Ce point accordé, le Pape expédie des troupes pour aller prendre possession de Ferrare, sous les ordres du marquis François. Foulques fait alors proposer aux Vénitiens de leur céder Ferrare à certaines conditions. La proposition acceptée, les Vénitiens envoient des troupes, qui forcent les Fcrrarais, après quelques combats, à demander la paix , et à recevoir le podestat que leur envoie Venise. L’an 1309, le Pape Clément V, irrité de l’cntreprise des Vénitiens, publie contre eux, une bulle, le 17 Mars, pour s’être emparés de Ferrare. Pour joindre ensuite les armes temporelles aux spirituelles, il fait prêcher contre eux la croisade, ce qui lui procure en peu de temps une armée considérable. Les Vénitiens se défendent vaillamment mais le 18 Août de la même année, les Ferrarais remportent sur eux une victoire complète, qui décide de l’issue du conflit. Le Pape ayant recouvré Ferrare, en donne le Vicariat à Robert, Roi de Naples, sans penser le moins du monde à François d’Este, qui s’était donné tant de peines pour rentrer en possession de son héritage. En 1317, les Ferrarais, excédés par les mauvais traitements des troupes de garnison du Roi de Naples, se soulèvent le 4 août, et, les ayant obligés à se retirer dans le château, ils montent à l’assaut avec le secours des marquis d’Este et des Bolonois réconciliés, les massacrent tous et livrent le château aux flammes.

*DONNÉES ÉTUDIÉES*.
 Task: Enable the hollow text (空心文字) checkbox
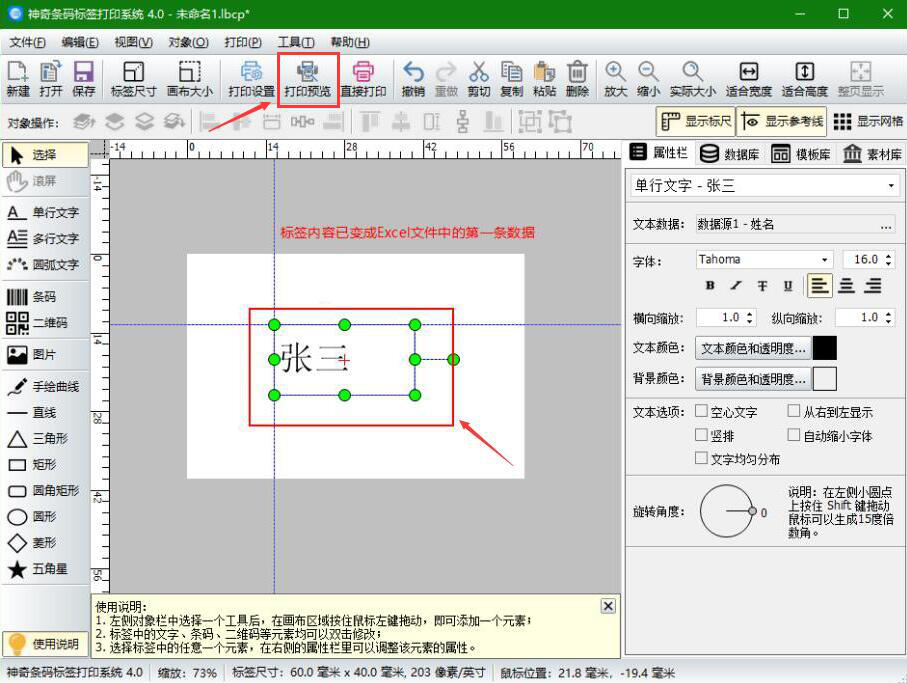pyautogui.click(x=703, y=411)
* * *
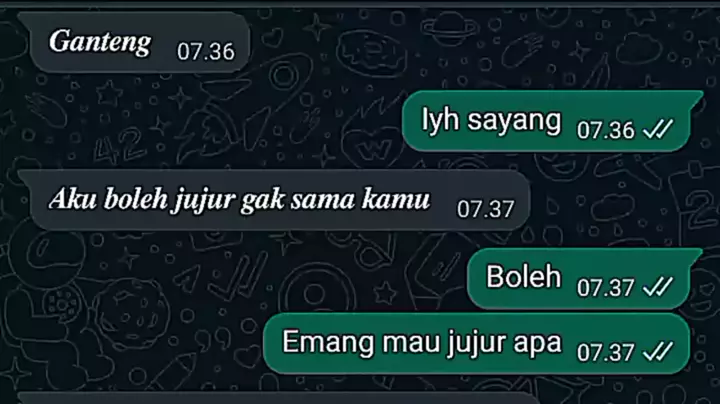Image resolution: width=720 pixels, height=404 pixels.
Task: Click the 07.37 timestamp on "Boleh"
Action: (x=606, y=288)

*EXERCICES PROPOSÉS*.
(1) Selon le texte proposé, pourquoi les habitants de Ferrare se soulèvent-ils en 1317 ? Répondez en une à trois phrases.
(2) D'après le texte proposé, quel jour les Ferrarais remportent-ils sur les Vénitiens la victoire qui décide de l'issue du conflit ?
(3) Rédigez la suite du texte proposé sur l'histoire de Ferrare, à partir de sa dernière phrase.

*CORRIGÉ DES EXERCICES*.
(1) Ils se soulèvent parce qu'ils sont excédés par les mauvais traitements que leur font subir les troupes de garnison du roi de Naples. Le pape avait en effet confié le vicariat de Ferrare à Robert, roi de Naples.

(2) Le 18 août 1309.

(3)
Le 17 août 1317, Renaud et Obizon III, fils d’Aldrobrandin, sont rétablis dans la seigneurie de Ferrare et ils associent Nicolas. leur troisième frère. Le pape, Jean XXII est furieux : iI somme les trois marquis de déguerpir de Ferrare, et, sur leur refus, il les excommunie, met la ville en interdit, et les fait poursuivre comme hérétiques par l’Inquisition. Les trois marquis d’Este, s’obligent alors, après 1319, à reconnaître le pape comme souverain de Ferrare, et négocient en contrepartie une bulle qui leur confère le vicariat de cette ville et de son district. En 1332, les trois marquis viennent assiéger la ville de Modene, alors possédée par les Pii. Renaud tombe malade à ce siège, et, étant retourné à Ferrare, il y meurt le 31 Décembre de la même année. En 1336, Gui et Mainfroi des Pii , voyant la ville de Modène au bout de sa résistance, leur remettent la place le 17 avril.
En 1 346, Obizon vend à Luchino Visconti, Seigneur de Milan, la ville de Parme, qu’il avait conquise en 1344. Cette même année Nicolas meurt le 1 mai. Le 27 mai 1350, Obizon fait lever l’interdit, jeté trente-sept ans plus tôt sur Modène, par le Pape Clément V.
A la suite de ces soixante années de troubles, qui ont fini par aboutir au triomphe de l’Eglise, Ferrare étant désormais redevenu un territoire pontifical, quarante années suivantes vont être, par contrecoup, sans difficulté particulière. Le palais Schifanoia de Ferrare, est érigé à cette époque.
C’est Nicolas, dit le Boiteux qui fait construire par l’architecte Bartholino de Novare, le château fortifié de Ferrare, qui sera réaménagé sous la direction de Girolamo da Carpi, dans la deuxième moitié du seizième siècle, pour lui donner sa physionomie actuelle.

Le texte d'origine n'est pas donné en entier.